→ Problem to solve: Look over the lines below. Report each one that includes the string "computer".

→ Recorded information:
____________

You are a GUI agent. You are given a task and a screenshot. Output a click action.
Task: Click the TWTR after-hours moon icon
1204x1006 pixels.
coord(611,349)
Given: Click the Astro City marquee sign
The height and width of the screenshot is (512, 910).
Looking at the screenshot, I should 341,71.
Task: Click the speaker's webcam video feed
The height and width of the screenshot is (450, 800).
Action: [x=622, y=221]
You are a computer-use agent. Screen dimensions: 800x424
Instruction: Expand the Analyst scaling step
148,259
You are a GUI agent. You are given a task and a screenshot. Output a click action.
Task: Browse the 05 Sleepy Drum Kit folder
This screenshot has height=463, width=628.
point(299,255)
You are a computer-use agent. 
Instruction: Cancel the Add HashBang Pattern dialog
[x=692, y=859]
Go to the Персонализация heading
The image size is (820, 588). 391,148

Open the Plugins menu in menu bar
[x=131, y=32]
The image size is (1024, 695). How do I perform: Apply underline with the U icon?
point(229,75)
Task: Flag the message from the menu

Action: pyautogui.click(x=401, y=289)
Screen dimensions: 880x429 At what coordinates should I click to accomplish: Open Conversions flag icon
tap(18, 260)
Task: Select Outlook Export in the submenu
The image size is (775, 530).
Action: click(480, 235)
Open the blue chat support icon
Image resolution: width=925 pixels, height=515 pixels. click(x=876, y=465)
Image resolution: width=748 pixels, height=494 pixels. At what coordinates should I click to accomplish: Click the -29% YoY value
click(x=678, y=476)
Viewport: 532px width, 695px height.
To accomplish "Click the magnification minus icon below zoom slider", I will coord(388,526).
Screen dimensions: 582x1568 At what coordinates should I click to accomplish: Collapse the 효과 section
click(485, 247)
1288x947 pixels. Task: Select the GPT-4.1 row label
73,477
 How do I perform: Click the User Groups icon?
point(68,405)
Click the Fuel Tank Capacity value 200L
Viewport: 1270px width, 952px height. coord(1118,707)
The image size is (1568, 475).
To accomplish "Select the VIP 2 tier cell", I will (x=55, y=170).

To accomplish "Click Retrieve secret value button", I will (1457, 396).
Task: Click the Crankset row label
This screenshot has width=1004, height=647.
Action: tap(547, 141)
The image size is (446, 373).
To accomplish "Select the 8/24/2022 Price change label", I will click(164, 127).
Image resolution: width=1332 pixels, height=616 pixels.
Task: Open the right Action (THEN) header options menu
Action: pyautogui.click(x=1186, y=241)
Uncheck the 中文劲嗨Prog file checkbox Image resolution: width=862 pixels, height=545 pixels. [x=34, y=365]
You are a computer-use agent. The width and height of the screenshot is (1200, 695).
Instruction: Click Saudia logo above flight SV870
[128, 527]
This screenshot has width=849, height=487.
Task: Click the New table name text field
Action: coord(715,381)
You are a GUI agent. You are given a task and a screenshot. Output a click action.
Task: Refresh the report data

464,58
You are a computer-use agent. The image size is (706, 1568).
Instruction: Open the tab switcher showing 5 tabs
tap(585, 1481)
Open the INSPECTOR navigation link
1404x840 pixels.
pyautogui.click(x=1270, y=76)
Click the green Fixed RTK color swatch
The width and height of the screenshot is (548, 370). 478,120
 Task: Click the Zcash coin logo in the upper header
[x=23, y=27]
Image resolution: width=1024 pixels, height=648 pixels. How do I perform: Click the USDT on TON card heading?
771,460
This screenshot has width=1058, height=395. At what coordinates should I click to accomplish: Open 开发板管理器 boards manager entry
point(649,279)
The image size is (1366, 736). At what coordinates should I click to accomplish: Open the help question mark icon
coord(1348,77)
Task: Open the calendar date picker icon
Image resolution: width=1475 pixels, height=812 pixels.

____________

→ Answer to this task:
You are a computer-use agent. Screen dimensions: 800x424
You are a computer-use agent. 
You are a computer-use agent. The width and height of the screenshot is (1200, 695).
You are a computer-use agent. The image size is (706, 1568).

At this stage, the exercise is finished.